課題の目的: 次のデータの各行をJSONの文字列リストの形に整えてください。空行は除き、1行を1つの文字列としてすべてのデータを含めてください。

══════

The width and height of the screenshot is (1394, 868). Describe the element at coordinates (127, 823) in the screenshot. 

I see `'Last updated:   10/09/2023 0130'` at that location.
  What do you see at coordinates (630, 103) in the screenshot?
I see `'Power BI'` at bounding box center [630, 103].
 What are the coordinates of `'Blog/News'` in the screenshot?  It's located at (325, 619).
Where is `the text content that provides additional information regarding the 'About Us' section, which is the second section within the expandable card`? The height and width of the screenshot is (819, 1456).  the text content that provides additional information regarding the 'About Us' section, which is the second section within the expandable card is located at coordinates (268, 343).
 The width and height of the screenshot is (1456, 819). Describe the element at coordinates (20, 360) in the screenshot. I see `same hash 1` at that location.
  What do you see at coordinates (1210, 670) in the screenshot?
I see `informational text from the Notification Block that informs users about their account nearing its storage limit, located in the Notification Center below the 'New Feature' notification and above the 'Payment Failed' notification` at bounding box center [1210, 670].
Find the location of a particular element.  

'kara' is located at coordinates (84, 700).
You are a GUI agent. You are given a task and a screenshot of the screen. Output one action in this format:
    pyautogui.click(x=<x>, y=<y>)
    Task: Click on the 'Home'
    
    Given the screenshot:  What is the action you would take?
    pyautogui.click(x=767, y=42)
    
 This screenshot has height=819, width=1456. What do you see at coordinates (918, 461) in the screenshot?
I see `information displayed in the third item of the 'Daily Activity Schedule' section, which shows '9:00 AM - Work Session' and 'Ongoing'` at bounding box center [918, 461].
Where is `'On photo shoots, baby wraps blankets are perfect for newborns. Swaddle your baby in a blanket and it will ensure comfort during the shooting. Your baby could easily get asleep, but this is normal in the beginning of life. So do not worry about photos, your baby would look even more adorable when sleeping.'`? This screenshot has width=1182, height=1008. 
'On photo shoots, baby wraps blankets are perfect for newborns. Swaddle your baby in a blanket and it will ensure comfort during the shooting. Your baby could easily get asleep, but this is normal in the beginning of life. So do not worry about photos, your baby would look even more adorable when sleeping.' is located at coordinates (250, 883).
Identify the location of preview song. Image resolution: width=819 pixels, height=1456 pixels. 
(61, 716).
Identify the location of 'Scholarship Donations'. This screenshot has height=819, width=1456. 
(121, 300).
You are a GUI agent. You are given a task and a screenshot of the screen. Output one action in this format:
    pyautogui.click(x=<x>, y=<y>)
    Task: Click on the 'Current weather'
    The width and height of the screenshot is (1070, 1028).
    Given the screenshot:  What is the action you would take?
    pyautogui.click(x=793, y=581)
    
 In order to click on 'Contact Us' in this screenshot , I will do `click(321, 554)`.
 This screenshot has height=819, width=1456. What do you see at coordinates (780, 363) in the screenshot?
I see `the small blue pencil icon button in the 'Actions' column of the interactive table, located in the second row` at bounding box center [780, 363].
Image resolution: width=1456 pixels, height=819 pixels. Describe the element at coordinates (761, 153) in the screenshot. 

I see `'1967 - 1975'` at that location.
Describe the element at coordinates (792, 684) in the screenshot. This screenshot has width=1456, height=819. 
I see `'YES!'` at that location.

══════

解答:
[
  "The width and height of the screenshot is (1394, 868). Describe the element at coordinates (127, 823) in the screenshot. ",
  "I see `'Last updated:   10/09/2023 0130'` at that location.",
  "  What do you see at coordinates (630, 103) in the screenshot?",
  "I see `'Power BI'` at bounding box center [630, 103].",
  " What are the coordinates of `'Blog/News'` in the screenshot?  It's located at (325, 619).",
  "Where is `the text content that provides additional information regarding the 'About Us' section, which is the second section within the expandable card`? The height and width of the screenshot is (819, 1456).  the text content that provides additional information regarding the 'About Us' section, which is the second section within the expandable card is located at coordinates (268, 343).",
  " The width and height of the screenshot is (1456, 819). Describe the element at coordinates (20, 360) in the screenshot. I see `same hash 1` at that location.",
  "  What do you see at coordinates (1210, 670) in the screenshot?",
  "I see `informational text from the Notification Block that informs users about their account nearing its storage limit, located in the Notification Center below the 'New Feature' notification and above the 'Payment Failed' notification` at bounding box center [1210, 670].",
  "Find the location of a particular element.  ",
  "'kara' is located at coordinates (84, 700).",
  "You are a GUI agent. You are given a task and a screenshot of the screen. Output one action in this format:",
  "    pyautogui.click(x=<x>, y=<y>)",
  "    Task: Click on the 'Home'",
  "    Given the screenshot:  What is the action you would take?",
  "    pyautogui.click(x=767, y=42)",
  " This screenshot has height=819, width=1456. What do you see at coordinates (918, 461) in the screenshot?",
  "I see `information displayed in the third item of the 'Daily Activity Schedule' section, which shows '9:00 AM - Work Session' and 'Ongoing'` at bounding box center [918, 461].",
  "Where is `'On photo shoots, baby wraps blankets are perfect for newborns. Swaddle your baby in a blanket and it will ensure comfort during the shooting. Your baby could easily get asleep, but this is normal in the beginning of life. So do not worry about photos, your baby would look even more adorable when sleeping.'`? This screenshot has width=1182, height=1008. ",
  "'On photo shoots, baby wraps blankets are perfect for newborns. Swaddle your baby in a blanket and it will ensure comfort during the shooting. Your baby could easily get asleep, but this is normal in the beginning of life. So do not worry about photos, your baby would look even more adorable when sleeping.' is located at coordinates (250, 883).",
  "Identify the location of preview song. Image resolution: width=819 pixels, height=1456 pixels. ",
  "(61, 716).",
  "Identify the location of 'Scholarship Donations'. This screenshot has height=819, width=1456. ",
  "(121, 300).",
  "You are a GUI agent. You are given a task and a screenshot of the screen. Output one action in this format:",
  "    pyautogui.click(x=<x>, y=<y>)",
  "    Task: Click on the 'Current weather'",
  "    The width and height of the screenshot is (1070, 1028).",
  "    Given the screenshot:  What is the action you would take?",
  "    pyautogui.click(x=793, y=581)",
  " In order to click on 'Contact Us' in this screenshot , I will do `click(321, 554)`.",
  " This screenshot has height=819, width=1456. What do you see at coordinates (780, 363) in the screenshot?",
  "I see `the small blue pencil icon button in the 'Actions' column of the interactive table, located in the second row` at bounding box center [780, 363].",
  "Image resolution: width=1456 pixels, height=819 pixels. Describe the element at coordinates (761, 153) in the screenshot. ",
  "I see `'1967 - 1975'` at that location.",
  "Describe the element at coordinates (792, 684) in the screenshot. This screenshot has width=1456, height=819. ",
  "I see `'YES!'` at that location."
]